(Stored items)
::::
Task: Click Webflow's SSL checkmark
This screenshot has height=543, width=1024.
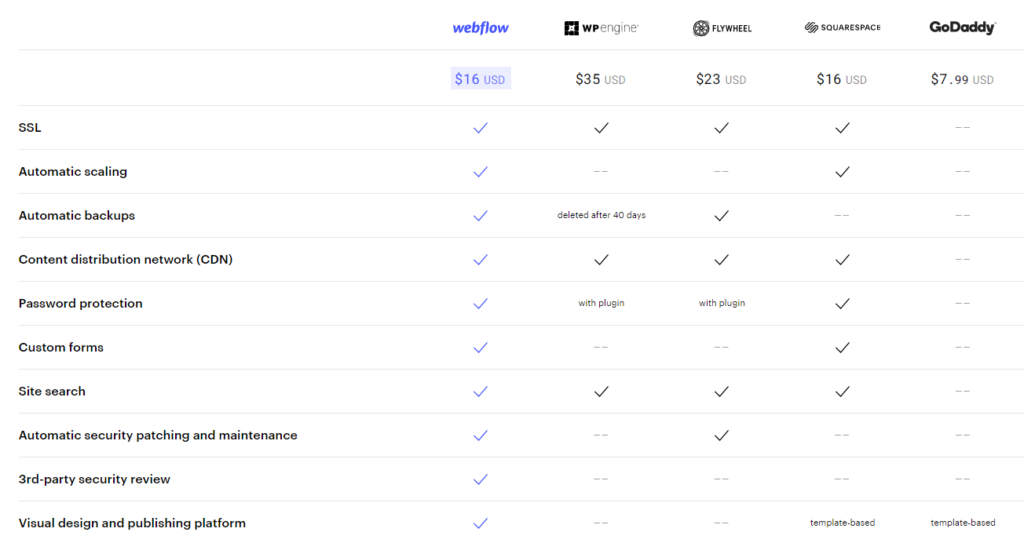Action: (x=480, y=128)
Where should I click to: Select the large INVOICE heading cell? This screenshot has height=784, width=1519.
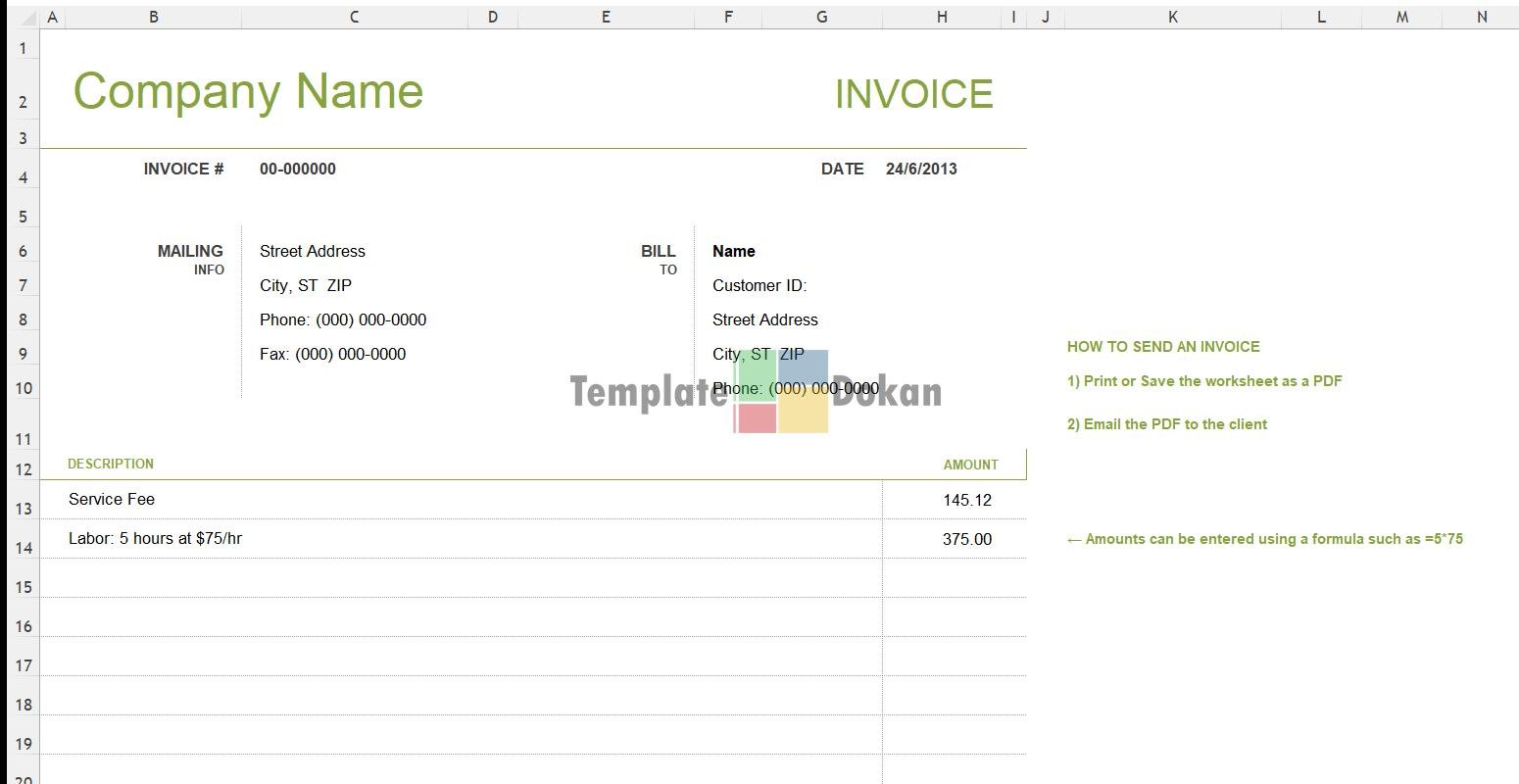913,94
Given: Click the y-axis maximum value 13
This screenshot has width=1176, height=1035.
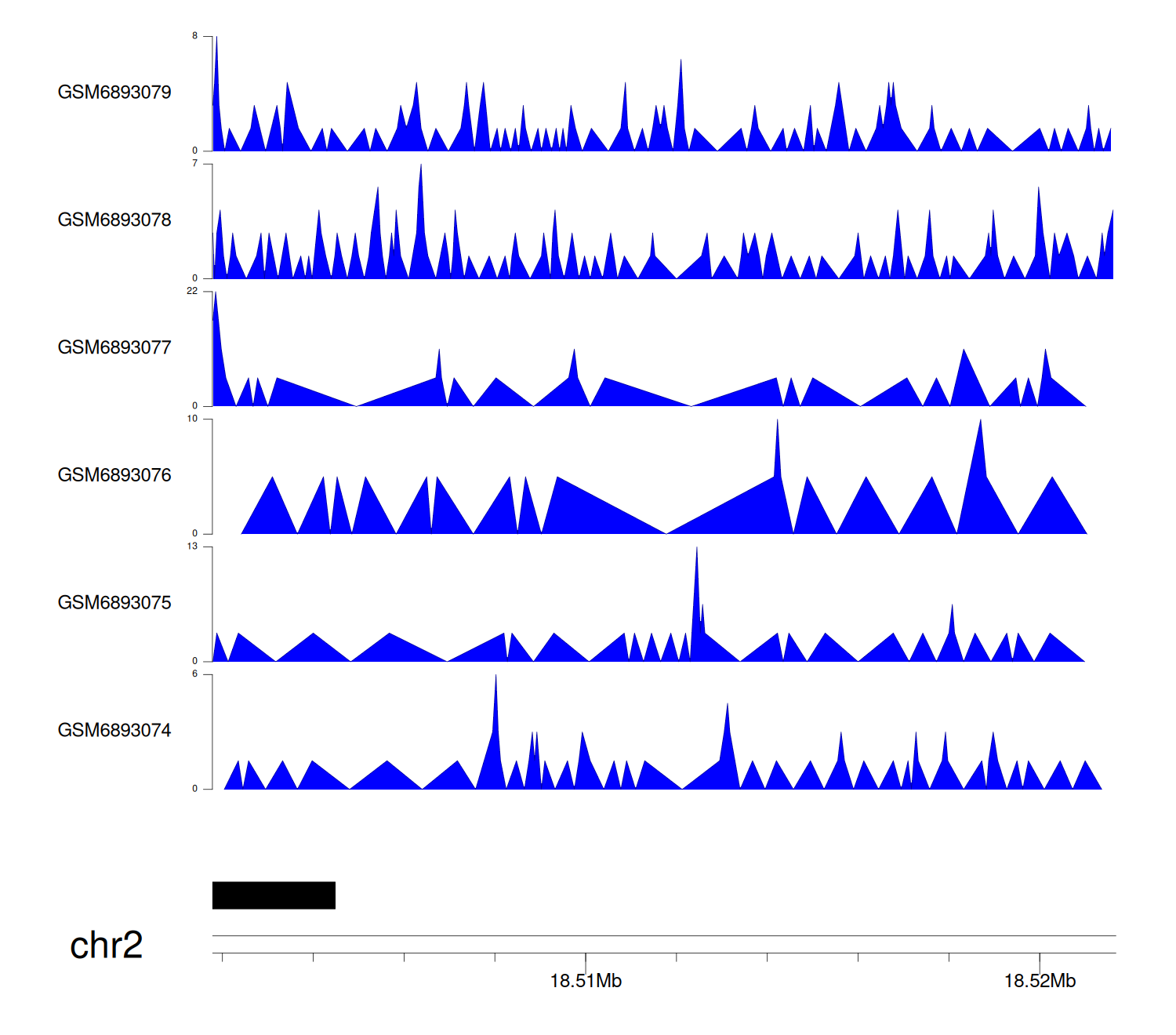Looking at the screenshot, I should pyautogui.click(x=192, y=547).
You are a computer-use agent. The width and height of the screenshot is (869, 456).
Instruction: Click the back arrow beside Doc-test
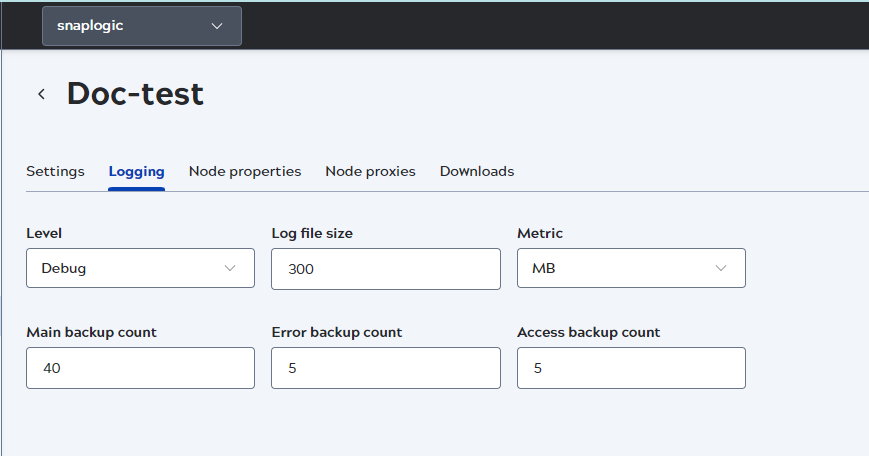(41, 94)
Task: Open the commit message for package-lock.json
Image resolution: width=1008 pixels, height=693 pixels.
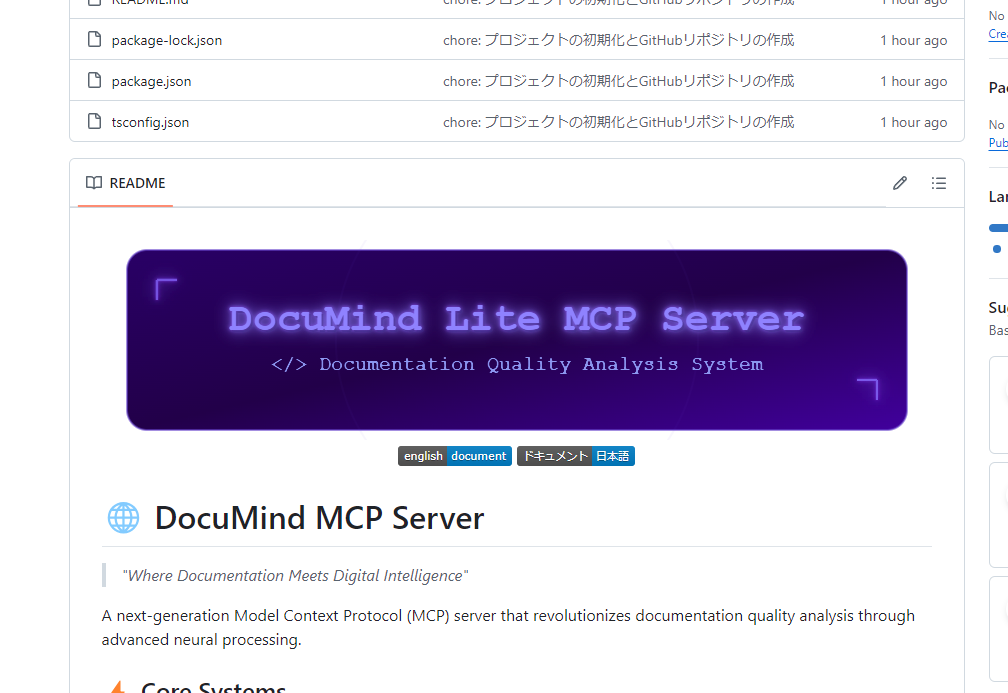Action: (618, 40)
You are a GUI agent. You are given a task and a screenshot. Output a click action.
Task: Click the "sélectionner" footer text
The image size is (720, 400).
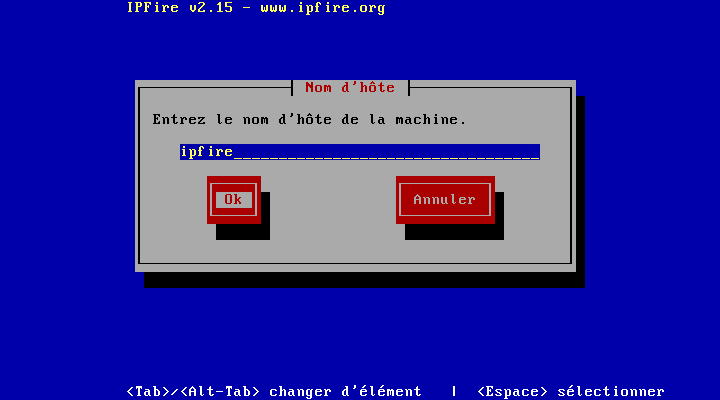[x=611, y=392]
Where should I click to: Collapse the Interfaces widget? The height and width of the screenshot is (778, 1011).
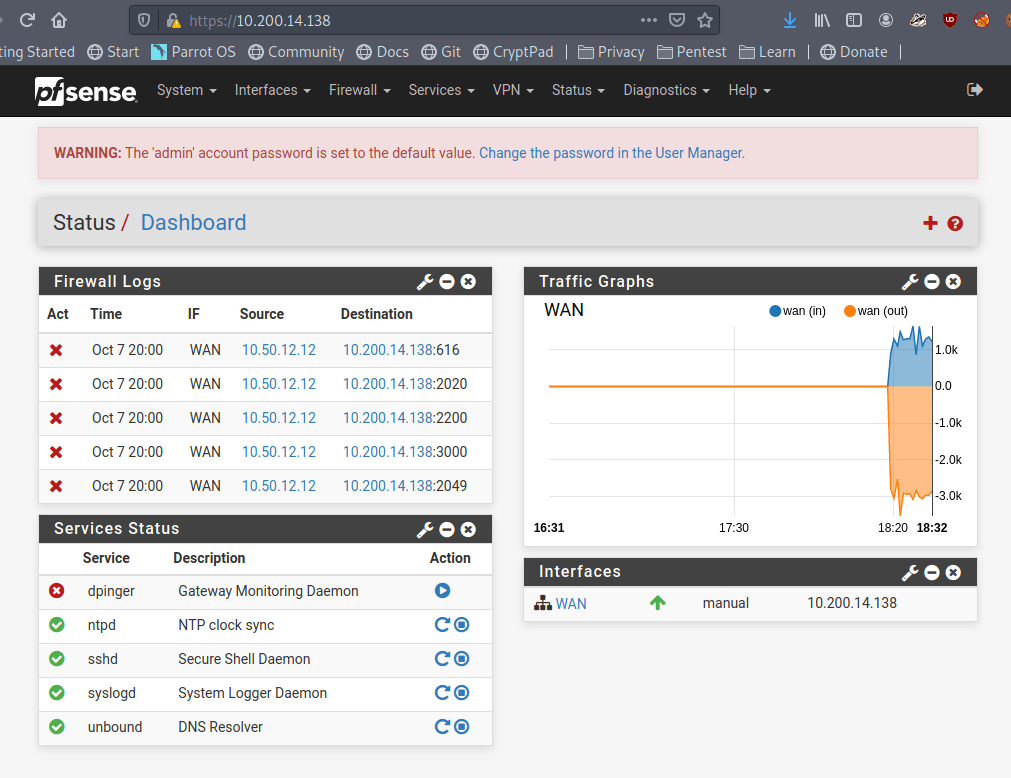click(932, 572)
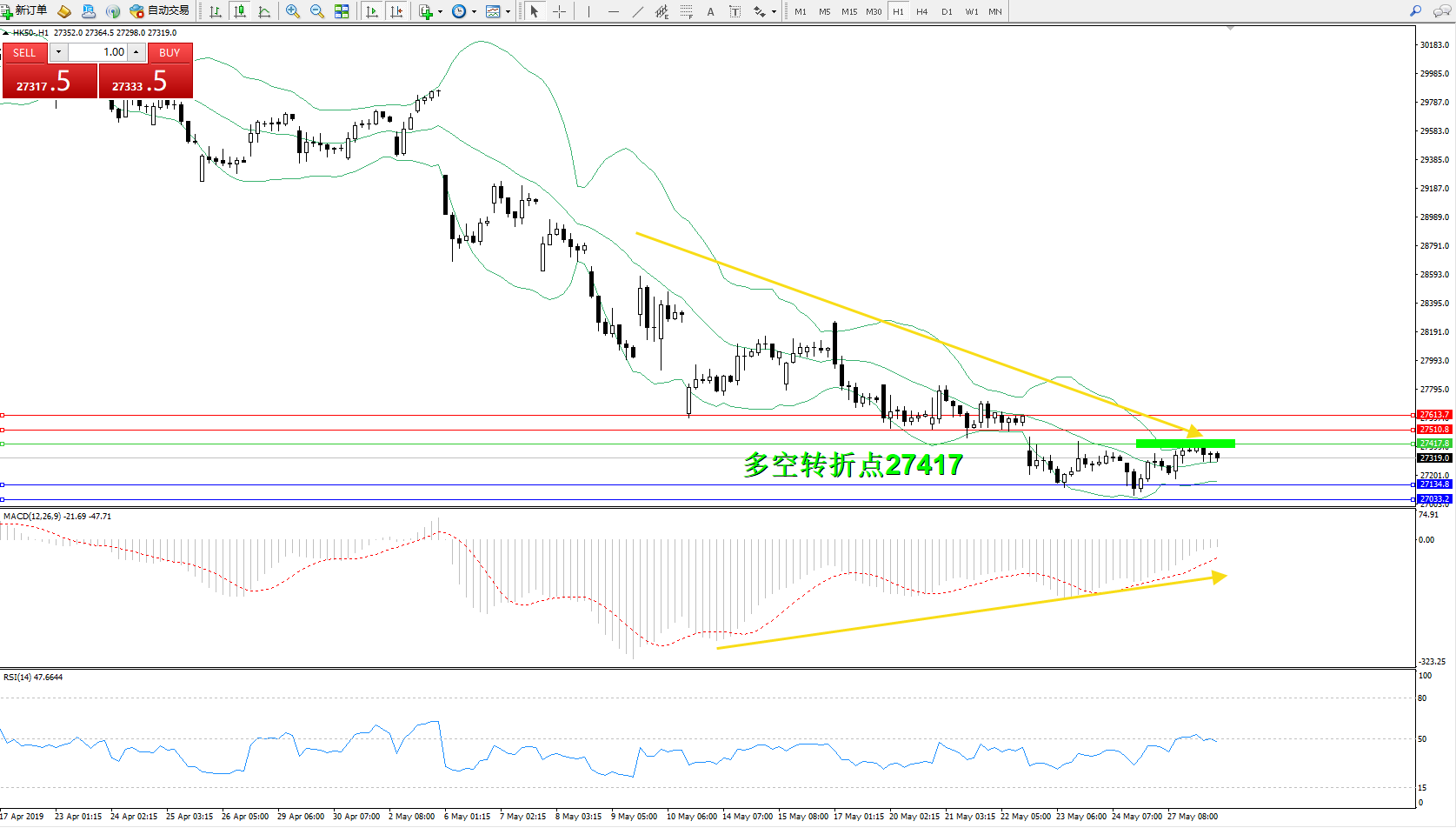Open the indicators list dropdown arrow
Viewport: 1456px width, 828px height.
(441, 12)
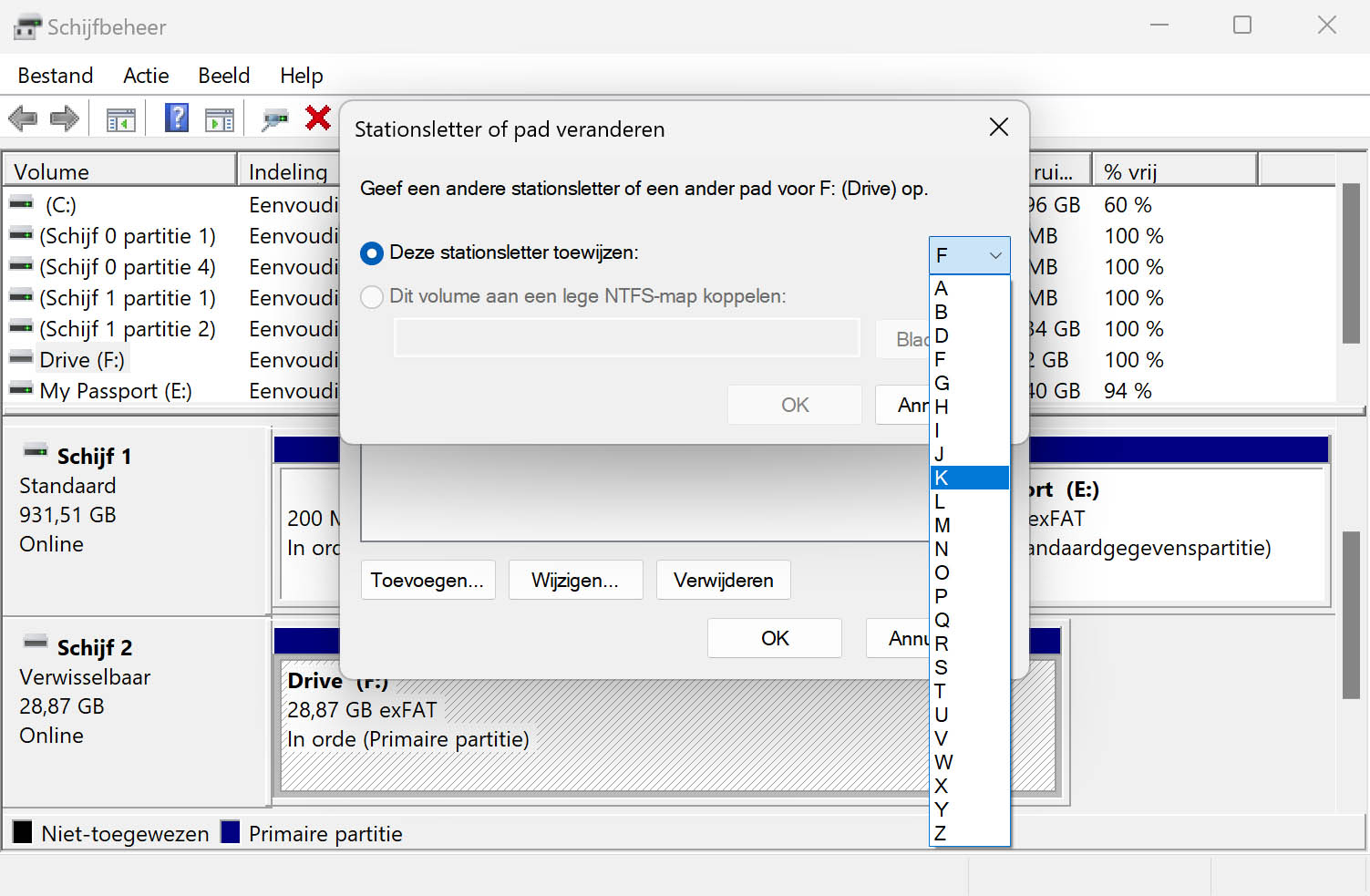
::::
■ **Assignment**:
Give back exactly the lines from the one containing "Where should I click to: Collapse" through the last line above, both included, and none of the pictures.

■ **Completed task**:
Where should I click to: Collapse the Interfaces widget? The height and width of the screenshot is (778, 1011).
click(932, 572)
Open the indicators list dropdown arrow
Viewport: 1456px width, 828px height.
(441, 12)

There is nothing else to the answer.